It seems like just yesterday that Hurricane Katrina devastated more than 90,000 square miles. The category 5 hurricane killed nearly 2,000 people and changed the lives of Gulf Coast residents.Hurricane Katrina is known as one of the deadliest hurricanes in the United States after putting 80 percent of New Orleans under water. It also displaced one million Gulf Coast residents.

President Obama acknowledged that recovery was slow on the fourth anniversary of Hurricane Katrina.
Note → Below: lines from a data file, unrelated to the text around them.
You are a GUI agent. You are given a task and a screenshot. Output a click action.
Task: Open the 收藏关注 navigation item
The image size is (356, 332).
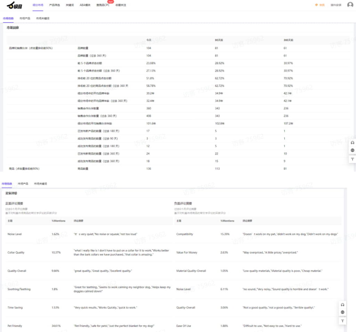tap(121, 5)
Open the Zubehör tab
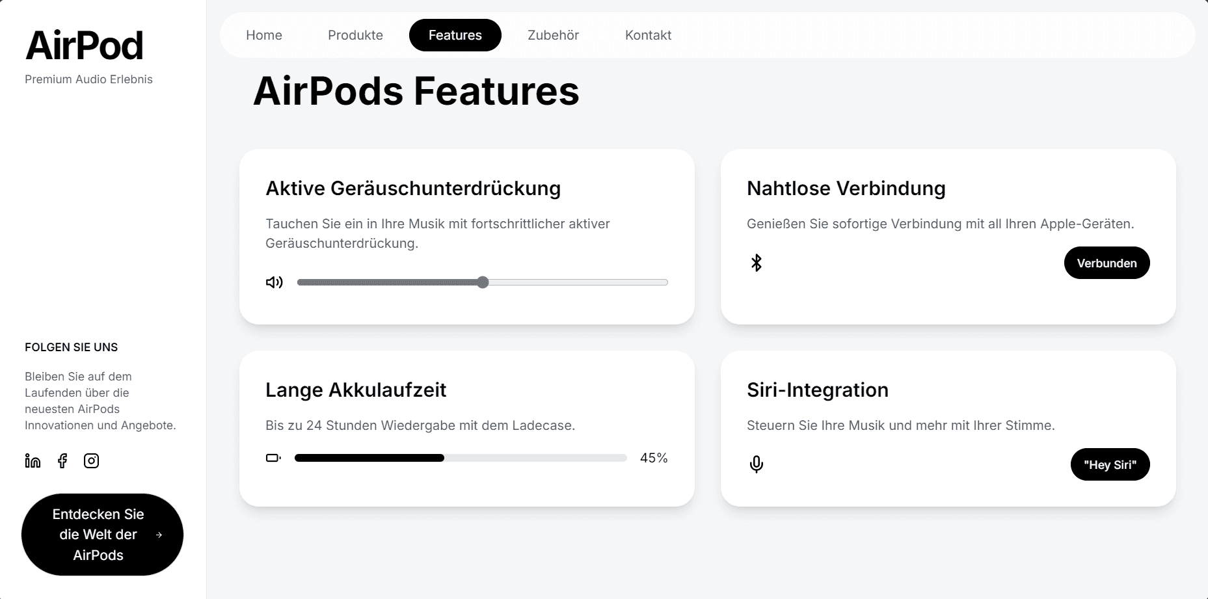 click(553, 35)
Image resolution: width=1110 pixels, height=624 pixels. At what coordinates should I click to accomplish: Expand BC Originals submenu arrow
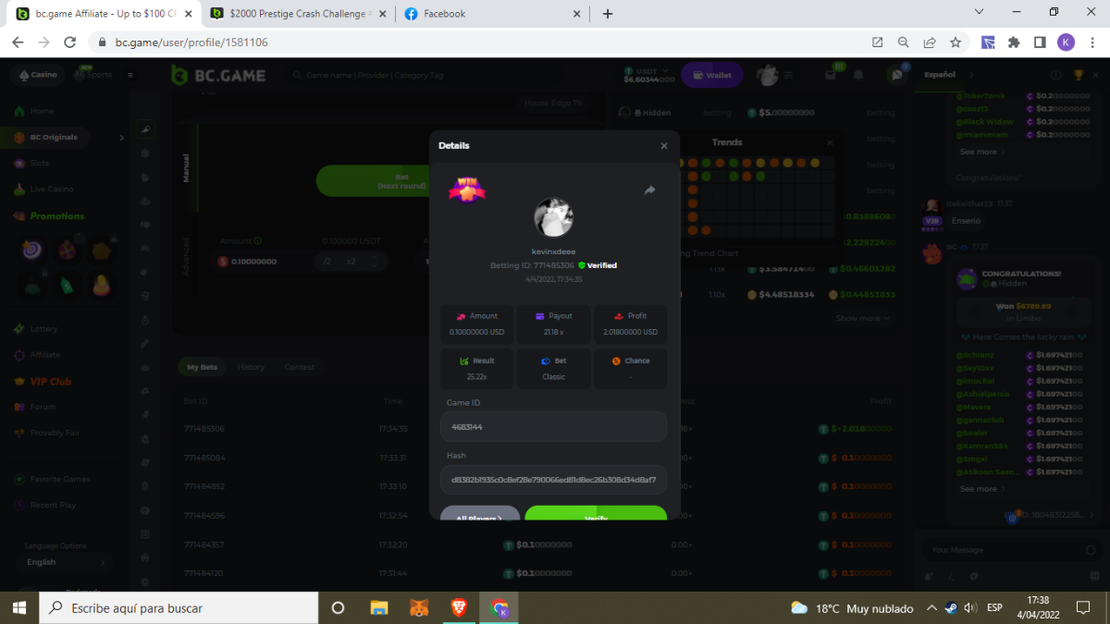pyautogui.click(x=121, y=138)
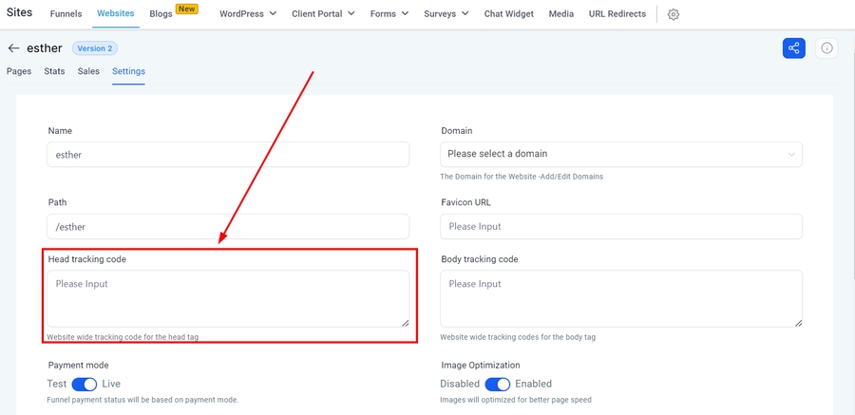
Task: Click the back arrow beside esther
Action: tap(13, 48)
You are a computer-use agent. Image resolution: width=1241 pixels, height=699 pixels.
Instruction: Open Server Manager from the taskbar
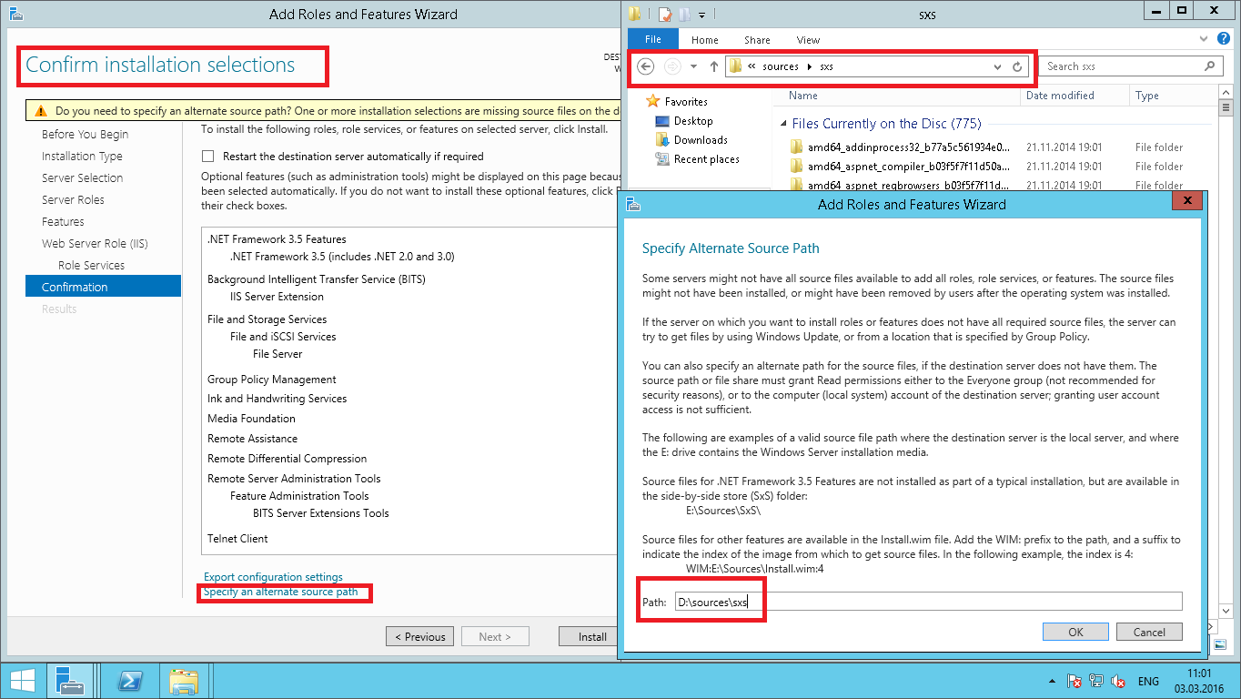(x=69, y=681)
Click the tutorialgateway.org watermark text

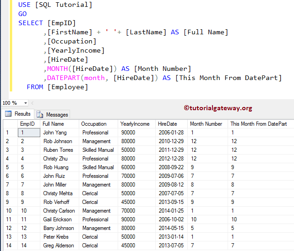(x=218, y=108)
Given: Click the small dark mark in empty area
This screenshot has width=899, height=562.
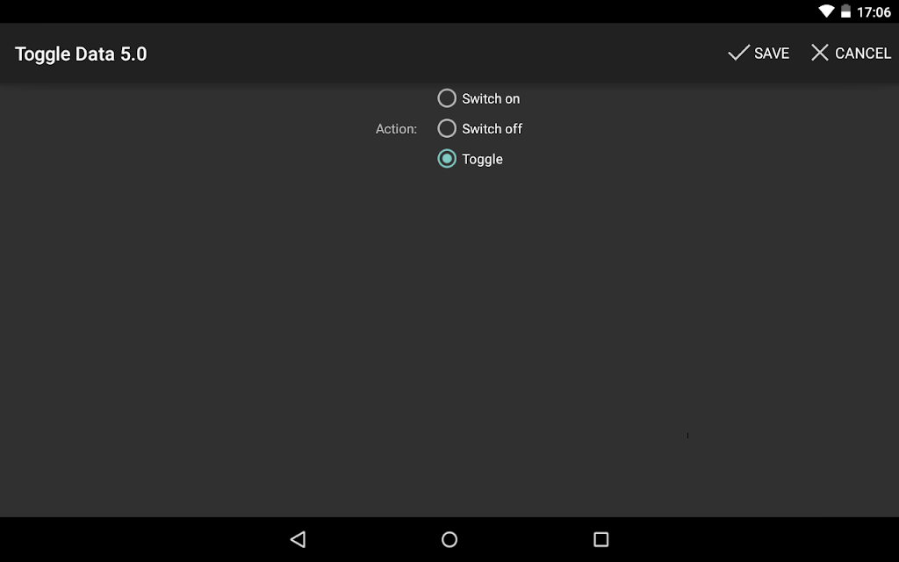Looking at the screenshot, I should coord(687,436).
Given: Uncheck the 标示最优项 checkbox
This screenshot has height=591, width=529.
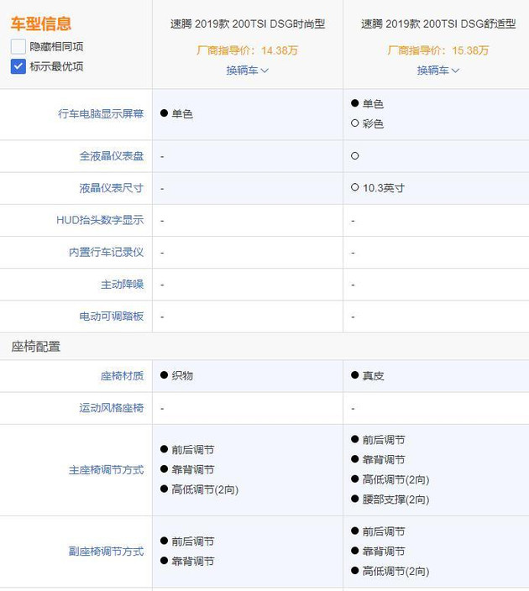Looking at the screenshot, I should [18, 66].

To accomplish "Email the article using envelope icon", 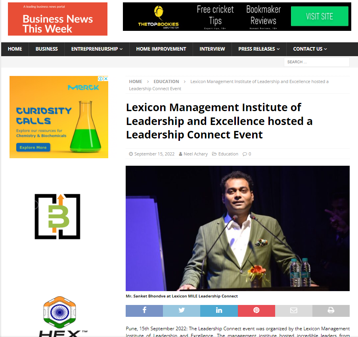I will (294, 310).
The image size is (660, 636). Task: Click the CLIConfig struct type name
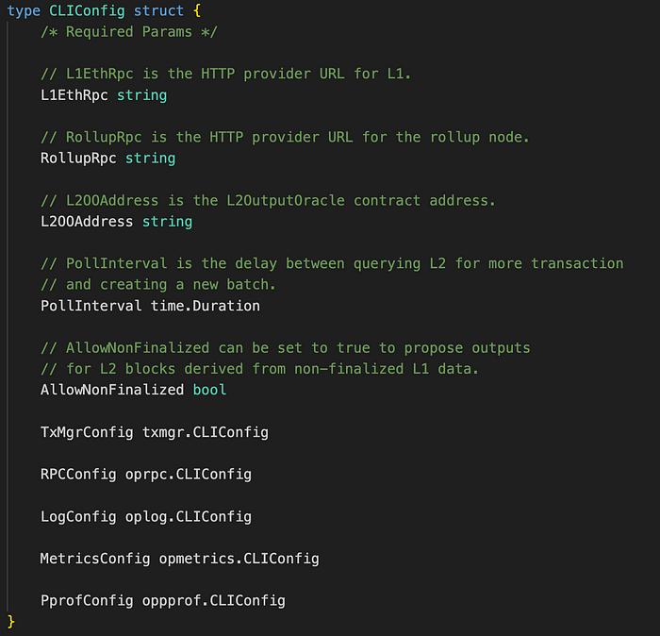(87, 10)
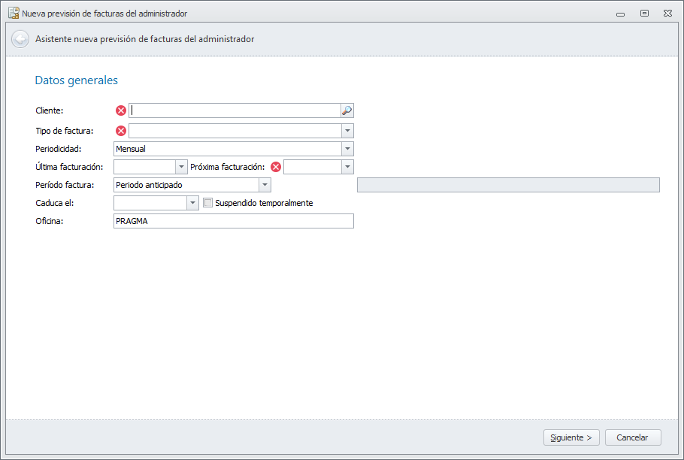684x460 pixels.
Task: Open the Tipo de factura dropdown
Action: pos(347,131)

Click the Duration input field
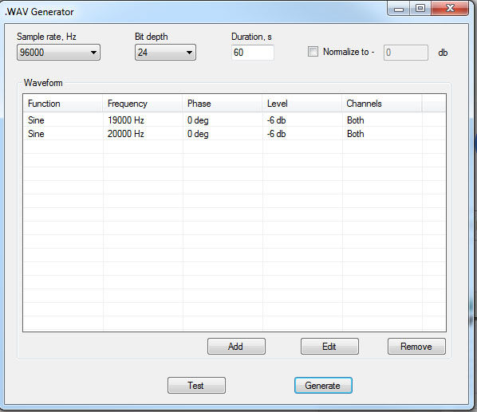(253, 53)
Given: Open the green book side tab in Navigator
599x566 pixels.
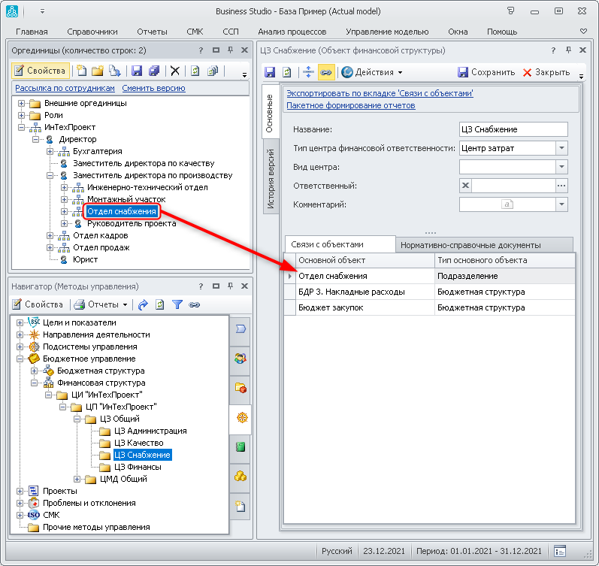Looking at the screenshot, I should tap(241, 446).
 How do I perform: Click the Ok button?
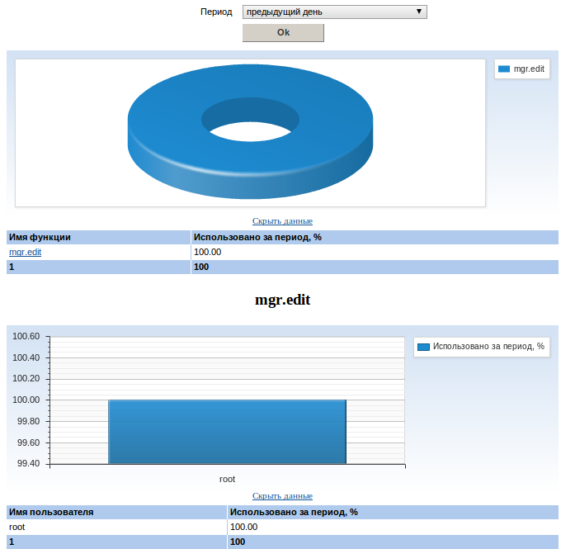point(283,32)
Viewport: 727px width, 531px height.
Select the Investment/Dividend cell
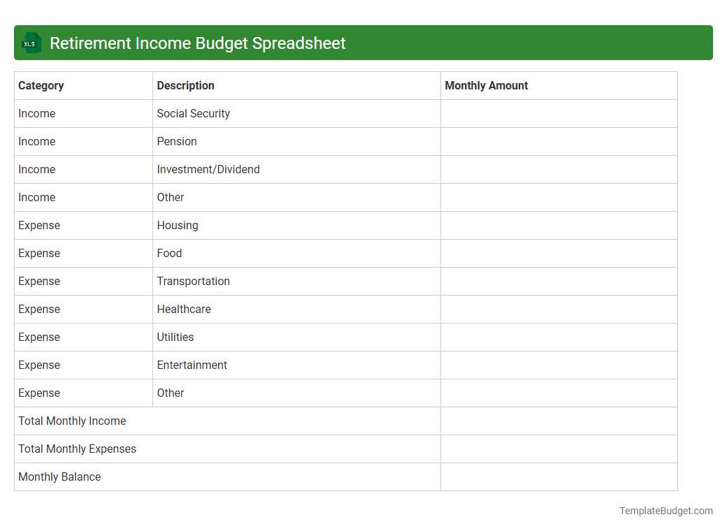tap(207, 169)
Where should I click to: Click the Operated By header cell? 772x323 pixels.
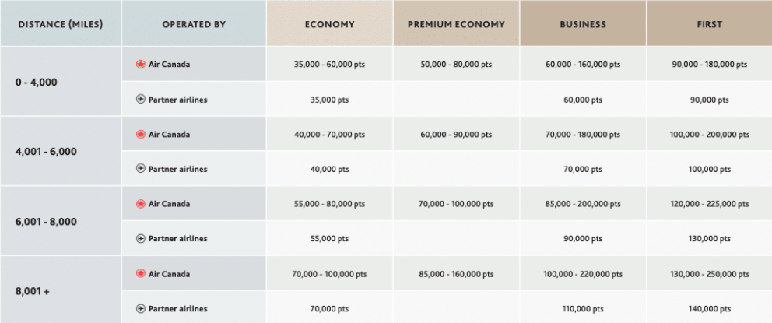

In light of the fifth anniversary, New Orleans is progressing.
“New Orleans appears to be returning to its old self, but throughout the region, boarded-up houses, overgrown vacant lots, homelessness and a lack of essential infrastructure tell a story of continuing impediments to recovery,” according to newsahead.com.

“Five years and still standing” was all Ganard Lewis, a junior business management major, said about the anniversary of Katrina.

“With the many different conventions, tours and events dropping in the city, it really could help out more financially.
“And especially considering the fact the Saints won their first Super Bowl championship, we look forward to a lot more attention and progress,” Lewis said.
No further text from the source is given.